神経科学:動作の抑制から明らかになった線条体回路を介した拮抗性の並行制御
Nature 607, 7919 doi: 10.1038/s41586-022-04894-9
大脳基底核の直接経路および間接経路は、それぞれ動作を促進および抑制すると古くから考えられてきた。しかし、線条体の直接的および間接的な中型有棘ニューロン(dMSNおよびiMSN)の同時活性化が観察されており、この見解に異議が唱えられている。今回我々は、一連の自発的動作と手掛かりに基づく動作を必要とし、特に一定時間持続する動的動作の抑制が重要となる、時間間隔分類課題を実行中のマウスで、これらの回路の解析を行った。その結果、運動に伴って、感覚運動に関わる背外側線条体(DLS)のiMSNとdMSNは同時に活動したものの、光ファイバー観測と光標識電気生理記録からは、動作抑制期間中にこれら2つの経路が機能上拮抗することを示すシグネチャーが明らかになった。注目すべきことに、光遺伝学的抑制では、DLS回路の大部分が、動作の促進ではなく抑制に関わっていることが示された。

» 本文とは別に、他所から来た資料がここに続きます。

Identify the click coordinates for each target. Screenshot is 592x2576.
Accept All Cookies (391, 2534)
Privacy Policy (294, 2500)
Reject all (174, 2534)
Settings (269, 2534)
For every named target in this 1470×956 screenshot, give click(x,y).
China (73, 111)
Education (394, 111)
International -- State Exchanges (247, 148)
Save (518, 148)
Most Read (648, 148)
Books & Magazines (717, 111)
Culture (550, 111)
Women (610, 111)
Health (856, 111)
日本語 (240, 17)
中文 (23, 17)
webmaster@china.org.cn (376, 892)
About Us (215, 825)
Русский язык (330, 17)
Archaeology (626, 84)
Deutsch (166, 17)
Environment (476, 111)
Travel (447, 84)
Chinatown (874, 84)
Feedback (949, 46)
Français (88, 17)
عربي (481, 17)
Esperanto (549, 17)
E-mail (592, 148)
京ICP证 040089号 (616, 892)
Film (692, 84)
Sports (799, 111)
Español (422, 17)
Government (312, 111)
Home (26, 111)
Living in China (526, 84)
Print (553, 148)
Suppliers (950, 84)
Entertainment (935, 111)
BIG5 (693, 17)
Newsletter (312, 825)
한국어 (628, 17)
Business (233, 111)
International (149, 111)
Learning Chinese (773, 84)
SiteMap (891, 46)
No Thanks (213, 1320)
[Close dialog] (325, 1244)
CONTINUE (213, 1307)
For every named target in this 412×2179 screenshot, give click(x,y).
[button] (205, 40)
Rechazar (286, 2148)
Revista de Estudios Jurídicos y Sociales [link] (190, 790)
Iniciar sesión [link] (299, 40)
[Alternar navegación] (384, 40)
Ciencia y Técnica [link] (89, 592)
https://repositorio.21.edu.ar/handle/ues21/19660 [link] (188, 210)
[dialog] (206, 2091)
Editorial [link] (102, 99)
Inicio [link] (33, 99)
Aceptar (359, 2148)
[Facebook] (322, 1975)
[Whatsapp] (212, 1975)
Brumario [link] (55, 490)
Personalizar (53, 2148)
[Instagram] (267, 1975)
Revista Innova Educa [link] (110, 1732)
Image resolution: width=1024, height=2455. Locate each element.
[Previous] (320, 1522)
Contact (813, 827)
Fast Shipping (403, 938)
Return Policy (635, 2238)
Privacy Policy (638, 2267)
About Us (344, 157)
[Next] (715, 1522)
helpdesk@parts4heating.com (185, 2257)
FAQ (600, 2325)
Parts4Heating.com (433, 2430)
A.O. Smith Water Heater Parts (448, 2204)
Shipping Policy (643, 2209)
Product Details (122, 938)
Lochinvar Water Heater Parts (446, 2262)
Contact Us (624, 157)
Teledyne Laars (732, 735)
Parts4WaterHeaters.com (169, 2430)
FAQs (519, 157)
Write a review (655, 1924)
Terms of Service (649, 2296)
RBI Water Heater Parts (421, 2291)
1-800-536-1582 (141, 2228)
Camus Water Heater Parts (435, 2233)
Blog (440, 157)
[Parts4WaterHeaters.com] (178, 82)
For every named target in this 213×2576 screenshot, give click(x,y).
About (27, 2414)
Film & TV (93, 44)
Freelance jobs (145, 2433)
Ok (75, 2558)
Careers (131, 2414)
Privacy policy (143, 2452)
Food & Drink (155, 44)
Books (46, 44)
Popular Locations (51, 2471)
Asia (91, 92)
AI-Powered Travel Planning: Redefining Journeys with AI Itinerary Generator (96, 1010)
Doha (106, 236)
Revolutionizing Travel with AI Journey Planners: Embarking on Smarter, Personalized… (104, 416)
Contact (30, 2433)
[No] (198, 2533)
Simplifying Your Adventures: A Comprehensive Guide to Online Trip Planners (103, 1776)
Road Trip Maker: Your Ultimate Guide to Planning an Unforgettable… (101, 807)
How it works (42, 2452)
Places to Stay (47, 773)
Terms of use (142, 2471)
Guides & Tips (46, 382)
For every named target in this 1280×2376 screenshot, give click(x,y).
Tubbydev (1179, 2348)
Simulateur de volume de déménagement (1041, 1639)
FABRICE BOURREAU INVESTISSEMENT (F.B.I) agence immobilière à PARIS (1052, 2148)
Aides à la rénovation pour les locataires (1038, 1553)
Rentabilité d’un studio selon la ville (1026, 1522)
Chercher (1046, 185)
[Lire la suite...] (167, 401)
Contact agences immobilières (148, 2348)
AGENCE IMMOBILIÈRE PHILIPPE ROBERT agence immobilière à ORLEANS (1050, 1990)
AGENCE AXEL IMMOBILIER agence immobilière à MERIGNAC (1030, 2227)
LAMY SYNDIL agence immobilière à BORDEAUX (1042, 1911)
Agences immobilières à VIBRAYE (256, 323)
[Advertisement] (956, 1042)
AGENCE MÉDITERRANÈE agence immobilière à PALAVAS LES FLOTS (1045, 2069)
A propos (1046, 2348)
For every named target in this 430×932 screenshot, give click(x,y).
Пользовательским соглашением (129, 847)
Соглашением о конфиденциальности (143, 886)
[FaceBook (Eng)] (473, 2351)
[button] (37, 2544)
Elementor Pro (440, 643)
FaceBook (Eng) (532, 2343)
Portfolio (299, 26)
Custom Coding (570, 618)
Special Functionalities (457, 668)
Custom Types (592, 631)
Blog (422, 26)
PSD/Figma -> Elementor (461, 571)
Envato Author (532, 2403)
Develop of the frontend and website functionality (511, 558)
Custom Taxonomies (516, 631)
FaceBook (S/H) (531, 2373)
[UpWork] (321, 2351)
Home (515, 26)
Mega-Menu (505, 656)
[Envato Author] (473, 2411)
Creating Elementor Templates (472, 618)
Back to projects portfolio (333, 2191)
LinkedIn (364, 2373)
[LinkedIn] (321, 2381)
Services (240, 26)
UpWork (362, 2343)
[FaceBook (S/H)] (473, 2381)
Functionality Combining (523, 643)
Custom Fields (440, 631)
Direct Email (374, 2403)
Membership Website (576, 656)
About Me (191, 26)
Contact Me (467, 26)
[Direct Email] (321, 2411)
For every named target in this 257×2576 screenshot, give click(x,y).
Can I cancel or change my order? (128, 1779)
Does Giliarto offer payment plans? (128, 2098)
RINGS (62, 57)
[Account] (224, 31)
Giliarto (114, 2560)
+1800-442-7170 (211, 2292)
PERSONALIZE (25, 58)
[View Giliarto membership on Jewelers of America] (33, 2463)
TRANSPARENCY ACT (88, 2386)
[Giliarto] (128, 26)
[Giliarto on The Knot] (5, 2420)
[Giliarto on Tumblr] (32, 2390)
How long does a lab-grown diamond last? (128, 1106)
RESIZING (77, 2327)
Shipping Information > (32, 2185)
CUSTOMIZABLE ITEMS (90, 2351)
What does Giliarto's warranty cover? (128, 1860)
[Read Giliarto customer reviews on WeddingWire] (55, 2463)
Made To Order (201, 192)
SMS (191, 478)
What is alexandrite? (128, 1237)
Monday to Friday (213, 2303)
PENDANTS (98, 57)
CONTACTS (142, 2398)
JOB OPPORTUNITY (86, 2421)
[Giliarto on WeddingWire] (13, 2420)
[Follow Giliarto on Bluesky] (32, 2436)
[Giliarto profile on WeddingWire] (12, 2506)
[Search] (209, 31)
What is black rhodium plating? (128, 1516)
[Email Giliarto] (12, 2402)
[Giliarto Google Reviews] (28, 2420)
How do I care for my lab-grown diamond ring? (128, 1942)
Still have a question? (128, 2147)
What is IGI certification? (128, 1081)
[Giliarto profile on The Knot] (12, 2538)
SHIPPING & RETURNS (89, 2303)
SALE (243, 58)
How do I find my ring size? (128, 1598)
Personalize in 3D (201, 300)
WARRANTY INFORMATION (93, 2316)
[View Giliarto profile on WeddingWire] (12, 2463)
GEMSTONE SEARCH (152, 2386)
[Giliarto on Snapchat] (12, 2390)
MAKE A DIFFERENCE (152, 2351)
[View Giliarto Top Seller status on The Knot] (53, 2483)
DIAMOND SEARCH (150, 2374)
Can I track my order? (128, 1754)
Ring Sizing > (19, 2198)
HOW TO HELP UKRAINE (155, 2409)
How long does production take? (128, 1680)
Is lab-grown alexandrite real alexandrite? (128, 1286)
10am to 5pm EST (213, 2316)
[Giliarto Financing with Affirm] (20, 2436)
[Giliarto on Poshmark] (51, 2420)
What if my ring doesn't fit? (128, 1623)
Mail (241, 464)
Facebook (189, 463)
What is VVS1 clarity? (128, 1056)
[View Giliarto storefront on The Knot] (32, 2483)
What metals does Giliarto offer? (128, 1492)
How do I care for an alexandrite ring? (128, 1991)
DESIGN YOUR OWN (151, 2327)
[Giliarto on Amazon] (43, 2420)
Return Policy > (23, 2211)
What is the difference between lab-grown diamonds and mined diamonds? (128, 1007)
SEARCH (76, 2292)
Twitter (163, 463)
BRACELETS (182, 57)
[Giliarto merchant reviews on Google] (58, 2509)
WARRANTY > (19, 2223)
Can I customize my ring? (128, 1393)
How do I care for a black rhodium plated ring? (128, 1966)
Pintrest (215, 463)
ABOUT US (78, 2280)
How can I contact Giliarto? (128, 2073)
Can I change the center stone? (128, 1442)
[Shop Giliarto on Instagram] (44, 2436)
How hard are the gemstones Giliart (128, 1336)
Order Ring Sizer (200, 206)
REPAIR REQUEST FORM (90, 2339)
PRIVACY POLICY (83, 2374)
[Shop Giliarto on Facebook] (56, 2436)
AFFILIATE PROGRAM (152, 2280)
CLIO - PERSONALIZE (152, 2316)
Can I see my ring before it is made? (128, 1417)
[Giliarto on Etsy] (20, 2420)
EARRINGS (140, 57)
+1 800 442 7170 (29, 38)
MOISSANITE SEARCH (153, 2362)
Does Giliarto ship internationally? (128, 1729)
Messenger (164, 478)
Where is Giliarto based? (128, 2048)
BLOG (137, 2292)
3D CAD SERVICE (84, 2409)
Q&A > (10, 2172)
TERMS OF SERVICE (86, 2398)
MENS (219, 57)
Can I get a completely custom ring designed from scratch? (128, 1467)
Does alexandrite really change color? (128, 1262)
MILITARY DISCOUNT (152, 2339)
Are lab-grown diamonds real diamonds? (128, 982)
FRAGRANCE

具体的には、一方の半球のiMSNは、反対側の魅惑動作の抑制に動的に関わっていた。我々は、こうした領域特異的な回路機能がどのように生じるかを理解するため、行動、神経活動、光遺伝学的抑制の重要な特徴を再現できる計算論的強化学習モデルを構築した。このモデルは、DLS外の並行線条体回路が動作を促進する機能を学習し、動作に対する衝動を生み出すと予測した。これと一致して、光遺伝学的な抑制実験から、連合性の背内側線条体のdMSNが、DLSのdMSNとは対照的に、反対側の動作を促進することが明らかになった。これらのデータは、複数の回路特異的および領域特異的な基底核過程の間の拮抗する相互作用が、行動制御にどのようにつながり得るかを明らかにするとともに、感覚運動性の間接経路が魅惑動作の先回り抑制に重要な役割を持つことを立証している。